The word "arrow" occurs in some lines of the data. Return each such line.

◆ ◆ ◆ ◆

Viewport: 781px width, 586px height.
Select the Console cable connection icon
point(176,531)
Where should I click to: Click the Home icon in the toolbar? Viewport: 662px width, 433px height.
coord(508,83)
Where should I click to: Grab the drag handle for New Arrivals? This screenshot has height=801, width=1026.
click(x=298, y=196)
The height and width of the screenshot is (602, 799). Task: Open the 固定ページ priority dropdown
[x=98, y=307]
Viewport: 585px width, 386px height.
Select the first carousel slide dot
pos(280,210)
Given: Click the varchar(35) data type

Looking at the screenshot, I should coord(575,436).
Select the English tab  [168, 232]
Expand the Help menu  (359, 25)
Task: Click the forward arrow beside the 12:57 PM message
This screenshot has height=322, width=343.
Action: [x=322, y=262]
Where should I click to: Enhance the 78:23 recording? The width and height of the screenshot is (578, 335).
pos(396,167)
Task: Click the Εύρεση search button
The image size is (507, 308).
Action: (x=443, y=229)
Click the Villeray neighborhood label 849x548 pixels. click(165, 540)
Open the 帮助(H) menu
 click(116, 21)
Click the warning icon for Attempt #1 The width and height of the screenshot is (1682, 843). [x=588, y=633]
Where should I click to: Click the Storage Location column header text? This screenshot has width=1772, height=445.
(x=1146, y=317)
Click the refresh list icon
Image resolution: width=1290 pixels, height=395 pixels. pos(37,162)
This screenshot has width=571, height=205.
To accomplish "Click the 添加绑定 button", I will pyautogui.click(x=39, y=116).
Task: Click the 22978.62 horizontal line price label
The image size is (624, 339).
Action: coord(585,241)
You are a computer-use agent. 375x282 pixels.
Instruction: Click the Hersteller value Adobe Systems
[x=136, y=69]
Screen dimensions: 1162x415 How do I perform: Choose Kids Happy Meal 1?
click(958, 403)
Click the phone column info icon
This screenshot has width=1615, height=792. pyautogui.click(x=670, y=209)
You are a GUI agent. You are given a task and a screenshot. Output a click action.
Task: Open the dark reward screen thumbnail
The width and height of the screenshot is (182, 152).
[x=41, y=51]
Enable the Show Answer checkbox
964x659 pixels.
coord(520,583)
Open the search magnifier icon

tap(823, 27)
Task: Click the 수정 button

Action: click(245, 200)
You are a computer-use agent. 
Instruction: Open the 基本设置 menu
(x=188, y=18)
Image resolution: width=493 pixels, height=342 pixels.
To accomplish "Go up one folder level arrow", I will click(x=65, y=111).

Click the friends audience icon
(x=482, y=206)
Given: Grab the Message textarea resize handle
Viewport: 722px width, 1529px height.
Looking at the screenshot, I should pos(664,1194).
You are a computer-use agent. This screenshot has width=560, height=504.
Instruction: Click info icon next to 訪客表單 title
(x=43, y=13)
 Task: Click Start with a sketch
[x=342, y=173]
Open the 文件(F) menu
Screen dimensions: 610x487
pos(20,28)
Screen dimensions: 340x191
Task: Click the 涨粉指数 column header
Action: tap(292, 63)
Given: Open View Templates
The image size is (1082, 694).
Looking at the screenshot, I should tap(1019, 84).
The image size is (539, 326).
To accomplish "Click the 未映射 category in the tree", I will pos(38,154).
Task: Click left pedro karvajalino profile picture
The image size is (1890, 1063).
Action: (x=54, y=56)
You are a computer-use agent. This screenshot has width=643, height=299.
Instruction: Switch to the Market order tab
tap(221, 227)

◆ ◆ ◆ ◆

SOLUTION FOR THIS TASK |
Task: Click the forward arrow beside the 12:57 PM message
To accomplish "Go up one folder level arrow", I will click(x=65, y=111).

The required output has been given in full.